Ministry of Immigration and Integration figures show a drop in the proportion of people who left Denmark on this basis, newspaper Kristeligt Dagblad reports.
In 2013 and 2014, other European countries refused to accept returning asylum seekers in 10.7 and 22.5 percent of cases respectively.
That measure increased to 48 percent in 2016 and 34 percent in 2017.
Marlene Wind, a professor at the University of Copenhagen who specialises in EU law and politics, said she was surprised at the lack of agreement between Denmark and European countries on how to manage migrants that move between states.
“The Dublin rules state that there must be reciprocity in relation to asylum seekers whose cases have already been assessed in another EU country. That means it should be possible to send an asylum seeker back to the first country in which that person was registered,” Wind told Kristeligt Dagblad.

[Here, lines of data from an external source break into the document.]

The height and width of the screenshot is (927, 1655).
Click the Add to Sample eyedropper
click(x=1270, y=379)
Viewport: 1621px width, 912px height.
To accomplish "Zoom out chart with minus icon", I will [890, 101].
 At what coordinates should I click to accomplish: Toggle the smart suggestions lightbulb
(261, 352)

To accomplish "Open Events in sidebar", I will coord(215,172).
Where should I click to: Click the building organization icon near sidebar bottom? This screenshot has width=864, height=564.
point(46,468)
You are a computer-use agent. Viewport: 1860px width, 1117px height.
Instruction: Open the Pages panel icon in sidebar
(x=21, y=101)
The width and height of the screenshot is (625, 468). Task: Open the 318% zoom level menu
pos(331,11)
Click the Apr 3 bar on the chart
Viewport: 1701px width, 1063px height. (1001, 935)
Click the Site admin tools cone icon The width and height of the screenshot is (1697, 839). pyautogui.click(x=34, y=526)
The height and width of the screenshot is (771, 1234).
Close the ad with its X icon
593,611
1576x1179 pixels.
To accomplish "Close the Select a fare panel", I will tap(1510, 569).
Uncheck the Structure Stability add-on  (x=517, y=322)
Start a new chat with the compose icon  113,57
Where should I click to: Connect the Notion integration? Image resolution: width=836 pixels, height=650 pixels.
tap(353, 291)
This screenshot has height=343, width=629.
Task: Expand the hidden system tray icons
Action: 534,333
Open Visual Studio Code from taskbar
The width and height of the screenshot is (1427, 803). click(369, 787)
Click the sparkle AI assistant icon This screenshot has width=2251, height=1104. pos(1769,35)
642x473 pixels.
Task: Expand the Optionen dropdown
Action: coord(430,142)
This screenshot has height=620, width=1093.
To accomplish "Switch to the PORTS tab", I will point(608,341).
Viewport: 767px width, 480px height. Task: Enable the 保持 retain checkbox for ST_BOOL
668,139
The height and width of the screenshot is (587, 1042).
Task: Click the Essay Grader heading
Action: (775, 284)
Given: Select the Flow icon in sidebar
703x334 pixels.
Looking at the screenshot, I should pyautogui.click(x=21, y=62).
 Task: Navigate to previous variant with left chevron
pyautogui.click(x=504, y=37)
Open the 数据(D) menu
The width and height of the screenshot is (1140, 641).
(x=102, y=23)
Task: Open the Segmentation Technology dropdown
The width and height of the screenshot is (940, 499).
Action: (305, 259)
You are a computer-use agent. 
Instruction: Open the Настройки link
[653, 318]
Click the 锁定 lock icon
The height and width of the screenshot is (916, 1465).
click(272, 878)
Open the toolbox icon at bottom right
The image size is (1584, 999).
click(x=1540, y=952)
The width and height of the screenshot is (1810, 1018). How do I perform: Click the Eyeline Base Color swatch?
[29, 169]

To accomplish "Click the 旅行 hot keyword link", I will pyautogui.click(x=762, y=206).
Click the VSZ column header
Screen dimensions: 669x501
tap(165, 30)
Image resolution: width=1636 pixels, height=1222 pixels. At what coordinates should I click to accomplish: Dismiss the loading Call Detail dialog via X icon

“So it surprises me that this is not working. But it shows, as experts have said for a year, that the Dublin Regulation is not working,” the professor continued.
Government leaders from across the EU last week met a summit in Brussels, where the issue of how to manage migration and refugees was top of the agenda.
At the summit, Germany secured an agreement with other EU countries to send some of its asylum seekers back to EU states in which they were originally registered after arriving in Europe, in accordance with the Dublin Regulation.
Researcher Catharina Sørensen of Danish thinktank Tænketanken Europa said one of the problems with returning asylum seekers was historical precedent.
“During the migration crisis [in 2015, ed.], several countries failed to register asylum seekers, who were then able to trickle up through Europe.
“Now Germany is pushing for the rules to be followed. But there is a risk of the system breaking down because there remains a strong desire to limit migration,” Sørensen told Kristeligt Dagblad.